- Interactive map of the Punjab House, Murree area

General information
- Coordinates: 33°53′51″N 73°22′50″E﻿ / ﻿33.897375°N 73.380538°E
- Construction started: 1937; 89 years ago
- Owner: Government of Punjab

Technical details
- Floor count: 3
- Floor area: 8.75 acres (3.54 ha)

Other information
- Number of rooms: 20

= Punjab House, Murree =

Punjab House, formerly known as Circuit House, is a mansion and resort building in Murree, near Rawalpindi-Islamabad, Pakistan. It has been used by the Government of Punjab and Government of Pakistan for Chief Minister's annexe, for government official meetings, as banquet hall, and as state guest house.

==History==
Punjab House was founded in 1937 as Circuit House. It was further developed when Manzoor Wattoo was chief minister of Punjab.
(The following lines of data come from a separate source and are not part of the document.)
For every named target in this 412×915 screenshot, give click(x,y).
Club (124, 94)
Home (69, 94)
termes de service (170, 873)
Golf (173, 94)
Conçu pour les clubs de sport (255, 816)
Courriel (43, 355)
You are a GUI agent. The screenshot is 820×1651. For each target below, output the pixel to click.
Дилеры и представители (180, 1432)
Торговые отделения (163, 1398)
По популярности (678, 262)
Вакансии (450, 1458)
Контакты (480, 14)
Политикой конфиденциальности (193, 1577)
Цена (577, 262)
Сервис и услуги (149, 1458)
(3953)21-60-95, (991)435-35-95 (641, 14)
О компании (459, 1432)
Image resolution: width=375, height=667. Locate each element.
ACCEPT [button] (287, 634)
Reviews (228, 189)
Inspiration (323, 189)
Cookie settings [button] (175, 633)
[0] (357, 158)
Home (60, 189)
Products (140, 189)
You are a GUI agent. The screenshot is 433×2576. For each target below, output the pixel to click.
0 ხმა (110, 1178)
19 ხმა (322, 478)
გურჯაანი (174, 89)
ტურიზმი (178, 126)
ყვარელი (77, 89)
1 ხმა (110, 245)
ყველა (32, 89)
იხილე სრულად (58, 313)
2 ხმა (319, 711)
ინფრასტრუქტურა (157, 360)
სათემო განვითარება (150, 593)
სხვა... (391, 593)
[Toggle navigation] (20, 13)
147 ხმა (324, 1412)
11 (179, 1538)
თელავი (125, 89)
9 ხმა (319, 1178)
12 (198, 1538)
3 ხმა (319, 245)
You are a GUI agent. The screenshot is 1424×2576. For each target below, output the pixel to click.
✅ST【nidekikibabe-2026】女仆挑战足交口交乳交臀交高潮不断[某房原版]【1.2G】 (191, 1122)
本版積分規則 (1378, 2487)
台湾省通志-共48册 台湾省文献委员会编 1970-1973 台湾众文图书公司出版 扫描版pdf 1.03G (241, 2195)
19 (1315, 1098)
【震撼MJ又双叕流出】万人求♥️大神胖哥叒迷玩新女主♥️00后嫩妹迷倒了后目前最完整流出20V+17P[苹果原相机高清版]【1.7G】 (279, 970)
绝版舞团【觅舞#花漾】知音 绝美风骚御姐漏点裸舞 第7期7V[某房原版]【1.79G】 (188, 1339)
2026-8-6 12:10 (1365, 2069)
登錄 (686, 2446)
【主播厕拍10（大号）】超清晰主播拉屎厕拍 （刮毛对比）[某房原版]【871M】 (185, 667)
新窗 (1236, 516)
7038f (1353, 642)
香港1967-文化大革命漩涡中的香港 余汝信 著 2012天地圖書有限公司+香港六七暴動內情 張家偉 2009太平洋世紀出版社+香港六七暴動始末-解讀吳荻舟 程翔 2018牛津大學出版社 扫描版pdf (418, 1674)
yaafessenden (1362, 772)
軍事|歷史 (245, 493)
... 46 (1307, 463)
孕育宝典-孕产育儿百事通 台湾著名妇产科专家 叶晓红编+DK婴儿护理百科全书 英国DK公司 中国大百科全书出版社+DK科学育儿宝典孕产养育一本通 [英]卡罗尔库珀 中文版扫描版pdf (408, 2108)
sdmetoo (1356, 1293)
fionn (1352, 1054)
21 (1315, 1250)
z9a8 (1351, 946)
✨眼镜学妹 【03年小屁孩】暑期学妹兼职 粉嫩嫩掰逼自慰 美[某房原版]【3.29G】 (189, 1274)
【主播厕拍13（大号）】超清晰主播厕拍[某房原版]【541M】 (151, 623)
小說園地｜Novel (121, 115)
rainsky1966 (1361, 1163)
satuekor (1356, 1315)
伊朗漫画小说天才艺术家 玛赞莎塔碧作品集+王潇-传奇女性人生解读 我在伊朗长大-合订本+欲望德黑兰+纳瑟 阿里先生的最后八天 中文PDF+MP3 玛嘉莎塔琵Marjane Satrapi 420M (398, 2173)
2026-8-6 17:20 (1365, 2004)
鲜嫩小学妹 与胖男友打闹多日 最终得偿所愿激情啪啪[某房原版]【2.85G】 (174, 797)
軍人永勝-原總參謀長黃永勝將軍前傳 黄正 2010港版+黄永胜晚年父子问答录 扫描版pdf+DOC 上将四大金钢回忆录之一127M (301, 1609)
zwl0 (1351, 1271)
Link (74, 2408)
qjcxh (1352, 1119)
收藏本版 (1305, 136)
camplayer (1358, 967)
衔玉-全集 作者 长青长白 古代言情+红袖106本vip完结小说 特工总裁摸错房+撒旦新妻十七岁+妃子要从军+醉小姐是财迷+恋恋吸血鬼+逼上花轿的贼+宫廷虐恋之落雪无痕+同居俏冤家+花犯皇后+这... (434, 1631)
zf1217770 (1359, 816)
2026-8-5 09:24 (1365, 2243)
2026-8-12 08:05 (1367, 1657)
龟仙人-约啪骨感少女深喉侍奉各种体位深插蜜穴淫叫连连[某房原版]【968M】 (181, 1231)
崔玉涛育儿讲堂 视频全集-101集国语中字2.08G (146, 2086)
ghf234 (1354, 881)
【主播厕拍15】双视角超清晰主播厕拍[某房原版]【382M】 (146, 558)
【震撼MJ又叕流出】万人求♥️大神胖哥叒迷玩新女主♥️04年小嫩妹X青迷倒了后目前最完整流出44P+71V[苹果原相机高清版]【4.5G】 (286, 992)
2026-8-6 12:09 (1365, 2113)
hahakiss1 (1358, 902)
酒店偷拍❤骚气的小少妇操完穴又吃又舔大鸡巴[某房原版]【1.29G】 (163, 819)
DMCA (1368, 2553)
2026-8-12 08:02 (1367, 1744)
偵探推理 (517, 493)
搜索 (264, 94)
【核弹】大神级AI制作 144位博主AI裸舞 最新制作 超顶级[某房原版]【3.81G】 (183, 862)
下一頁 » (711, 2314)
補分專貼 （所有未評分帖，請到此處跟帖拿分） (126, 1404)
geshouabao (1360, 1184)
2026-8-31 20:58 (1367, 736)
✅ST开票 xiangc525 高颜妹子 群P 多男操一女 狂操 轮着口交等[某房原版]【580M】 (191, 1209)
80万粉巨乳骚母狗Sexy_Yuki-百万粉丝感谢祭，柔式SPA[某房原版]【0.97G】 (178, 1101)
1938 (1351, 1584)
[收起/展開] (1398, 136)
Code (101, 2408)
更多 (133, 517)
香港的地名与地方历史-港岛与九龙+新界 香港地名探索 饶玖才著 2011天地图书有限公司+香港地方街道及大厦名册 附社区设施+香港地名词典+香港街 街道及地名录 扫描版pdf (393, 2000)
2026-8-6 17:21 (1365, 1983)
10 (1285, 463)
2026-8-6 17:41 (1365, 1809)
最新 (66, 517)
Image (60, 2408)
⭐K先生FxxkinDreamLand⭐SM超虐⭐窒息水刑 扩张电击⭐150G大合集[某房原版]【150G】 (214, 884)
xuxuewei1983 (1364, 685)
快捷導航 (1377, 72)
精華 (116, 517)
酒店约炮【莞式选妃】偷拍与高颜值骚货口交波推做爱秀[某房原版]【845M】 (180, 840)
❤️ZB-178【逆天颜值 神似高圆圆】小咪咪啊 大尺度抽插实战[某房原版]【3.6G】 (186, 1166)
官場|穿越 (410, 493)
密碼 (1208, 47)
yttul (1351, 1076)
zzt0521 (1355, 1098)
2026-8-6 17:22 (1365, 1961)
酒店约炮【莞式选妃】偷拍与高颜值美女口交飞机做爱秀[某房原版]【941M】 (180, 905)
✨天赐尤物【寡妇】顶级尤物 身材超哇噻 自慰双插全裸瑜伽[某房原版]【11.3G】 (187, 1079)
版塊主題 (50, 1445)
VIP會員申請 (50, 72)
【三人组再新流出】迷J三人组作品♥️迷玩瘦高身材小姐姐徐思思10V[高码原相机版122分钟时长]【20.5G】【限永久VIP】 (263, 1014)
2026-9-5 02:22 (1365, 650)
In 2003, it was renamed as Punjab House.

In 2019, it was announced that Punjab House would be converted into a university.

==Building==
Punjab House has three floors. The top floor is the VVIP floor with master bedroom and suite, the second floor has four executive suites, and the ground floor has a reception hall, two bedrooms and a large waiting lounge.

It has six executive suites overall and a VVIP floor with a master bedroom and suite spread over 10000 sqft. The master suite has drawing room, walk-in closet, luxury bathroom, balcony and a big kitchen. The foyer of the annexe has most expensive chandelier and the furniture has been provided by top designers in Pakistan. It is centrally air conditioned. It has approximately 100 employees.